Como é salutar a gente poder viver bastante e depois recordar-se do caminho trilhado, verificando que, apesar dos obstáculos do percurso, não foi nada em vão e que a gente era extremamente feliz e não sabia. Pois é ! É isso ai. Para melhor compreensão do que vem por ai nas linhas abaixo, devo ressaltar que estou me reportando a uma época distante, aproximadamente 50 anos atrás, na qual não existia ainda a mídia televisiva, implicando dizer que as notícias chegavam, quando não era através de jornais impressos, que chegavam sempre atrasados, vinham também através das ondas do rádio. E foi através da antiga rádio Tupy, que ouvi pela primeira vez a palavra saci. A propaganda nessa rádio informava que a cêra Saci dava um brilho extra aos calçados, além de ser super-econômica. Aquilo soou como um verdadeiro milagre na minha cabeça juvenil de meus 10 anos, que já naquela idade pretendia ajudar os pais, desempenhando algum tipo de trabalho.

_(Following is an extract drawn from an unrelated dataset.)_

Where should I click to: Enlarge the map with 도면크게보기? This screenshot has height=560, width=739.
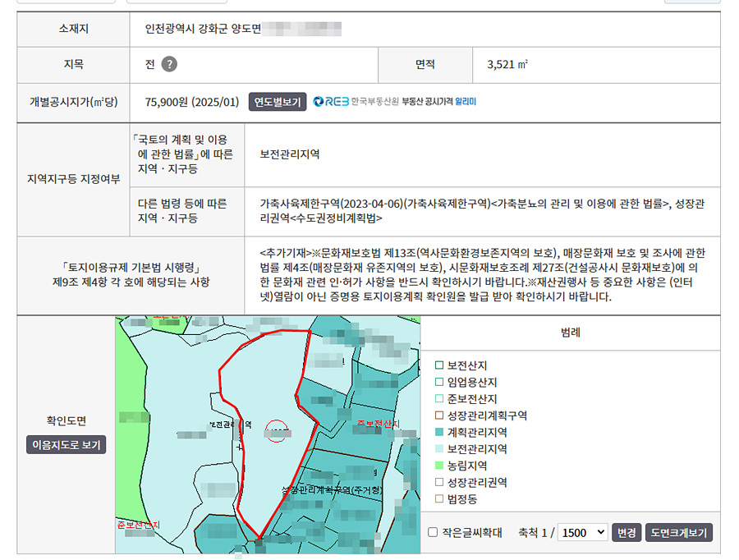[x=678, y=532]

Todas as vezes que ouço alguém dizer que a propaganda é a alma do negócio, confirmo a veracidade dessa máxima, recordando-me da influência da propaganda em minha vida, pois, como estava dizendo, foi impulsionado por ela que construi uma Caixa de Engraxar e me dediquei ao ofício de higienizador de calçados(soa melhor). Quase que não precisaria dizer que foi através dessa minha primeira experiência, como engraxate, que construi também o alicerce básico que mais tarde me faria um vencedor na vida. Anos depois, surgiu uma outra marca de graxa, a Duas Âncoras. Só de uns 40 e poucos anos para cá, surgiu a atual “Nugget”. Esforçava-me muito durante o dia nesse ofício, para que a tardinha pudesse praticar o futebol no Campinho dos Padres, que ficava em frente ao atual Hospital Regional.

Relembro que os colegas engraxates da época que disputavam a clientela comigo, era o meu saudoso primo, Carmo Souza Santana; o Baixinho, cujo nome é, Ruiter Jorge de Carvalho; o Divino Mário Sales, o Negola; o Valdivino Rezende, denominado de Divinho Prêto; o Gentil Colodino e mais alguns outros poucos, cujos nomes me fogem da memória no momento. Hoje, já sexagenário e aposentado, avalio o tanto que me foi útil ter enveredado por esse ofício, que dentre outras coisas, me ensinou que não basta saber fabricar o produto. É fundamental saber explicitá-lo, colocando-o no mercado. Nos primeiros contatos com meu público alvo, os clientes, descobri uma outra máxima nas relações comerciais, “o cliente sempre tem razão”, pois afinal de contas, é ele quem nos paga por algum serviço prestado. Posteriormente cheguei também na conclusão que a gente ao desempenhar determinada função, em qualquer tipo de atividade humana, tem sempre que acrescentar algo mais, ou seja, realizar sempre mais além daquilo para o qual estamos sendo pagos para fazer, pois é justamente esse algo mais que faz a diferença e que nos torna mais solicitados, ou melhor dizendo, os mais procurados para exercer determinada função laboral.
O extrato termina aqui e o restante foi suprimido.